“It’s Who You Know” – Really?

Have you ever encountered some new skill, seen someone demonstrate something to a class, and think to yourself “I can do that, but I need to disappear to a place by myself, perfect it, and return so that I can wow everyone with how good I am at it?”

I have. A lot. And the impulses behind that, the things to do to mature beyond those impulses, are the subject of a different post. What I’m interested in here is how this has influenced my strategy.

I’ve spent a lot of time in my life prioritizing skill, developing my own ability. And to some degree, this has gotten some good results.
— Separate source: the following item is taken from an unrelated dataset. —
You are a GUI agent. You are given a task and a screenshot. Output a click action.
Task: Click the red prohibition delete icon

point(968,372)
Let’s call the skill “What.” WHAT must I, myself, do, in order to do something awesome? What must I, like Bruce Wayne, learn in secret in order to emerge as the One who TOTALLY STUNS EVERYONE out of NOWHERE?

I dunno, maybe this perspective is a little…unbalanced?

Yeah.

This was made most obvious to me, as I look back on the way I started out my graduate program at USC. I got to know some wonderful people, and was learning at a rapid, sometimes painful pace. About a year and a half into the program I started to suspect that something was wrong with my approach to school, however. I wasn’t getting selected for things I wanted. I wasn’t even getting asked to help on projects. People would ask how I was doing, but generally I didn’t feel connected to the program, to the people IN it (with a few very special exceptions).
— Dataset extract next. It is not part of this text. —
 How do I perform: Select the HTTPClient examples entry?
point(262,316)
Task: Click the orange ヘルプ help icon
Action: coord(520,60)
I realized that I’d isolated myself, in a sort of internal, competitive effort to become the best, to get “so good they can’t ignore you” – I, in turn, had myself ignored the possibilities of other people. I’d said no to enough projects in an effort to protect my own skill development, that I’d given people this subconscious message: I don’t have time for you.
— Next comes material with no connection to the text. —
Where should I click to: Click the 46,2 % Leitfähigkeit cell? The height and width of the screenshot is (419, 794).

But what is it they say about Hollywood? “It’s who you know”

I always thought of that phrase as sort of hollow. Shallow, even. But what if…I have laden the idea of short-term connections with a lot of negative bullshit?

So I started to help out more, to say yes to more people, to see if I could come on board someone else’s project and help move the needle for them.

And lo and behold, film school started getting better, more interesting, more connected. And yeah, I have let some of “my” projects slip to the wayside. But I started to realize that “who” is as important as “what.”

I’m still a lover of solitude, of creative loneliness and sitting by myself to toil something out of nothing. But if I think of the best times in my theater career, they were with great people. And the best results of that career came from the “who” far more than the “what” – and the who ultimately demands the what, demands the skill, demands the selection of great material, because you damn well BRING IT if you’re going to do something worthy of the great people you’re surrounding yourself with.

Do you want to raise your game? Being in the presence of people who demand the best out of me has always seemed to just pull that out of me. I didn’t have to demand it out of myself, I just had to respond to the excellence around me.

And you can be the most skilled and talented [insert job here] in town, but if no one likes working with you, if no one feels a sense of connection to you, how far do you actually think you’ll get?